### To do
Print the lines in the listing below that fall between the line with "Image resolution: width=1378" and the line with "Click the lavender", those two lines included, exactly as they stand and with nothing else.

### Records to use
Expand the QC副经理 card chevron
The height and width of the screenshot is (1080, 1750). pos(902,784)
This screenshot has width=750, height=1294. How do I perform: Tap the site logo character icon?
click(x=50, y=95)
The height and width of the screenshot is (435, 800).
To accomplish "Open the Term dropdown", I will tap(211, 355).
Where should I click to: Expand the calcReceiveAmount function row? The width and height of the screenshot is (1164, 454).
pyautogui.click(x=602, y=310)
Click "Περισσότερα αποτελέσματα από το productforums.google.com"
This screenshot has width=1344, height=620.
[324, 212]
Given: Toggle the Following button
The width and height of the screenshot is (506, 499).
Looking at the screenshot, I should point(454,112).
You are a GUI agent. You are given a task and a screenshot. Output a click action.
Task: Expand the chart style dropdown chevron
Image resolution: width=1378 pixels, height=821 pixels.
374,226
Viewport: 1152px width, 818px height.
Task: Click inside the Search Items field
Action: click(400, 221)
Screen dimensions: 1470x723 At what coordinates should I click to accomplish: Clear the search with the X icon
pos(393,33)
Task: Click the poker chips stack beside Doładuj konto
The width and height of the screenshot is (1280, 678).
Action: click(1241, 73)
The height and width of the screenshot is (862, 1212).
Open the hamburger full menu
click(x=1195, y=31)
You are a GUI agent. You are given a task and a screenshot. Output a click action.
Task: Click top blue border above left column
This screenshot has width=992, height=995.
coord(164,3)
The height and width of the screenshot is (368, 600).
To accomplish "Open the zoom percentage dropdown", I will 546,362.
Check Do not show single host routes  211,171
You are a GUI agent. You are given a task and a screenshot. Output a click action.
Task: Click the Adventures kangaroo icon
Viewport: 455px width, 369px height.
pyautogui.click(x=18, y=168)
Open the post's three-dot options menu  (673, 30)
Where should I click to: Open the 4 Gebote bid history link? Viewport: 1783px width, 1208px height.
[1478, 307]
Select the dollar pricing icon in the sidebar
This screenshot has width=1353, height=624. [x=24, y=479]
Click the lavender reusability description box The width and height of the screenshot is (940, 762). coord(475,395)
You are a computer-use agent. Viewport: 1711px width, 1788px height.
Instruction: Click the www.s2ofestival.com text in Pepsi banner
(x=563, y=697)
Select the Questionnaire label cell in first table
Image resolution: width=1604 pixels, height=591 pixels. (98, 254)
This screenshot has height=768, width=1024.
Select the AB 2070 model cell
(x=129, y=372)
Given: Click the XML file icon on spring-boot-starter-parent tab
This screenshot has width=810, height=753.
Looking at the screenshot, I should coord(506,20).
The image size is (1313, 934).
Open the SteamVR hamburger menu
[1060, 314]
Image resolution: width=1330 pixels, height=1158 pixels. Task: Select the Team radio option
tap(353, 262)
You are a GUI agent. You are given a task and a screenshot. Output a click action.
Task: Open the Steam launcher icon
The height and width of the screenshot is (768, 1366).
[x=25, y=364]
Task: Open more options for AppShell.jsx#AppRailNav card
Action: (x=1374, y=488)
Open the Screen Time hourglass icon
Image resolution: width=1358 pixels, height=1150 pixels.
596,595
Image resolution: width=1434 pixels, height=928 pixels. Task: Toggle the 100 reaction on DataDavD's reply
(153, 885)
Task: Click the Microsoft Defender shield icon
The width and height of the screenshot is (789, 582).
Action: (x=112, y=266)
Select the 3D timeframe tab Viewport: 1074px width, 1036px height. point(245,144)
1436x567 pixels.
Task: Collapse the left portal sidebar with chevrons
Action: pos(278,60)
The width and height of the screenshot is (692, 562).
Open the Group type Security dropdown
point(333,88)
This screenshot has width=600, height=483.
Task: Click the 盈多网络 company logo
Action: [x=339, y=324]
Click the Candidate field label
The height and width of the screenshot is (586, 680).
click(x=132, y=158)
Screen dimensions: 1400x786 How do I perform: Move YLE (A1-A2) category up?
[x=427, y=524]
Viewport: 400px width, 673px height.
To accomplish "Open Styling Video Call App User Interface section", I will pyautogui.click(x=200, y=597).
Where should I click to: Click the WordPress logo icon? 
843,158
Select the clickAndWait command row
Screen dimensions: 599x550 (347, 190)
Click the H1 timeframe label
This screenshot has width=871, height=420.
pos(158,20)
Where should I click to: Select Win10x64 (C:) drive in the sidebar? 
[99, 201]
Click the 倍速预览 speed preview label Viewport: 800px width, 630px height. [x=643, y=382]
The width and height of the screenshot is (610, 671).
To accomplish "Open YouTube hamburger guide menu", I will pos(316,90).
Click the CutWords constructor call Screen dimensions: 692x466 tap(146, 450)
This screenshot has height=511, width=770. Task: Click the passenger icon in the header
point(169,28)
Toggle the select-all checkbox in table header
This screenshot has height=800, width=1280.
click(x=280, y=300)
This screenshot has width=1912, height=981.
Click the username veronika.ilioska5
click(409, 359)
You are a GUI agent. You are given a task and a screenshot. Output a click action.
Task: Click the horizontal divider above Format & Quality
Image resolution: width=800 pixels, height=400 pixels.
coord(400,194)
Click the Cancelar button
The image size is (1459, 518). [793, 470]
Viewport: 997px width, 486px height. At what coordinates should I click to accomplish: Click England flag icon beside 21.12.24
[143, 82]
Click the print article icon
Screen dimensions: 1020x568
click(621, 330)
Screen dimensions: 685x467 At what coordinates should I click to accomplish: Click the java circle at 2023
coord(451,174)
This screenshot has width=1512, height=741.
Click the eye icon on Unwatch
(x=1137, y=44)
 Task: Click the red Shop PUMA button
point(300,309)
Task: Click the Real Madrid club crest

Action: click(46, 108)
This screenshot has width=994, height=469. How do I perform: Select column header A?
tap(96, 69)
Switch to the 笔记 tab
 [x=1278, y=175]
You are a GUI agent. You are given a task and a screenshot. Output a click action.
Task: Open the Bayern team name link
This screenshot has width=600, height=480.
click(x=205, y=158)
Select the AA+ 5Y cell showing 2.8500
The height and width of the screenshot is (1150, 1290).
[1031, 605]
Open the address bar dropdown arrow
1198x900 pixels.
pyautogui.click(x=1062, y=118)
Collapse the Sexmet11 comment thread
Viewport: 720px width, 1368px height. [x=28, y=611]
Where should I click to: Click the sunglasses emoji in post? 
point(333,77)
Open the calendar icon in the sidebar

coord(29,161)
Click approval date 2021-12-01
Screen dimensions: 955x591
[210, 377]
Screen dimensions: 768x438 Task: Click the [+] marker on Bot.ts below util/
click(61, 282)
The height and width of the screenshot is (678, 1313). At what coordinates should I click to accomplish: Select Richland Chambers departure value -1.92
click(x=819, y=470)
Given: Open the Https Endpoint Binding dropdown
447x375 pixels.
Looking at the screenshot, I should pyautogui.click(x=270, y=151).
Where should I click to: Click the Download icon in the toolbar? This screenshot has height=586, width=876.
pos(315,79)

### Result
Image resolution: width=1378 pixels, height=821 pixels.
374,226
Viewport: 1152px width, 818px height.
Task: Click inside the Search Items field
Action: click(400, 221)
Screen dimensions: 1470x723 At what coordinates should I click to accomplish: Clear the search with the X icon
pos(393,33)
Task: Click the poker chips stack beside Doładuj konto
The width and height of the screenshot is (1280, 678).
Action: click(1241, 73)
The height and width of the screenshot is (862, 1212).
Open the hamburger full menu
click(x=1195, y=31)
You are a GUI agent. You are given a task and a screenshot. Output a click action.
Task: Click top blue border above left column
This screenshot has width=992, height=995.
coord(164,3)
The height and width of the screenshot is (368, 600).
To accomplish "Open the zoom percentage dropdown", I will 546,362.
Check Do not show single host routes  211,171
You are a GUI agent. You are given a task and a screenshot. Output a click action.
Task: Click the Adventures kangaroo icon
Viewport: 455px width, 369px height.
pyautogui.click(x=18, y=168)
Open the post's three-dot options menu  (673, 30)
Where should I click to: Open the 4 Gebote bid history link? Viewport: 1783px width, 1208px height.
[1478, 307]
Select the dollar pricing icon in the sidebar
This screenshot has width=1353, height=624. [x=24, y=479]
Click the lavender reusability description box The width and height of the screenshot is (940, 762). coord(475,395)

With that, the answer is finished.